41) 1871, conspirações no RJ, MA, ES, SP e MG
Conspirações em conexão com a passagem da Lei do Ventre Livre. No Rio de Janeiro, na fazenda de João de Souza Botelho, escravizados exigem pagamento de salários a título de se acharem forros. No Maranhão, escravizados de Turiaçu, Santa Helena e São Bento fogem em massa para os quilombos. No Espírito Santo, escravizados planejam levantes em Queimado, Mangaraí, Cachoeiro de Itapemirim e Cariacica. Em São Paulo, as conspirações se espalham em Espírito Santo do Pinhal e São Roque. Em Minas Gerais, escravizados de fazendas de Sabará, Caeté, Jaguari, e Leopoldina se rebelam. Em Santa Luzia, os rebeldes pretendiam “gritar a República e ficarem forros.”
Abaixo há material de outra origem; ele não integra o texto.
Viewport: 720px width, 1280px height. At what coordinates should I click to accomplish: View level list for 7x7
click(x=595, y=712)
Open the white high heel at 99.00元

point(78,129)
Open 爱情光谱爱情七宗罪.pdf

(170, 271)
42) 1881, Resende, Areias, Bananal, Silveiras e Queluz, RJ e SP
Em março, uma revolta é descoberta na Freguesia de Campo Belo, em Resende, de onde se espalha para várias fazendas na fronteira entre Rio e São Paulo. Três homens brancos são indiciados ao lado dos escravizados que pretendiam ir à Corte Imperial “gritar a liberdade.”
43) 1882, Campinas, SP
Liderados pelo liberto Felipe Santiago, os 120 escravizados da Fazenda do Castelo, em Campinas, rebelam-se aos gritos de “Mata branco” e “Viva a Liberdade”. A família do administrador da fazenda é assassinada. A revolta estava ligada a uma sociedade de cunho milenarista chamada “Arasia”. Foram presos 74 suspeitos.
44) Dezembro de 1885, os “Incógnitos”, sociedade secreta abolicionista, RJ e SP
Em setembro, descobre-se uma insurreição escrava influenciada por uma sociedade secreta abolicionista chamada “Incógnitos.” Com sede na Corte, a sociedade esperava obter participação popular em várias províncias. Os rebeldes diziam contar com o apoio do Imperador, do Conde d’Eu e de figuras políticas. No Natal de 1885, focos de revolta aparecem em Limeira, Mogi Mirim e Casa Branca, na província de São Paulo onde os escravizados diziam seguir o Rei Pilintra.
45) 1887-1888, São Paulo e outras províncias
Ciclo de revoltas, fugas em massa das fazendas, aquilombamento, marchas e confrontos em vilas paulistas. Em Araras, por exemplo, os escravizados da Fazenda Empíreo apresentam-se ao Juiz de Órfãos reivindicando liberdade, salários e boa alimentação. Revoltas se espalham pelo Brasil representando a crise final do escravismo.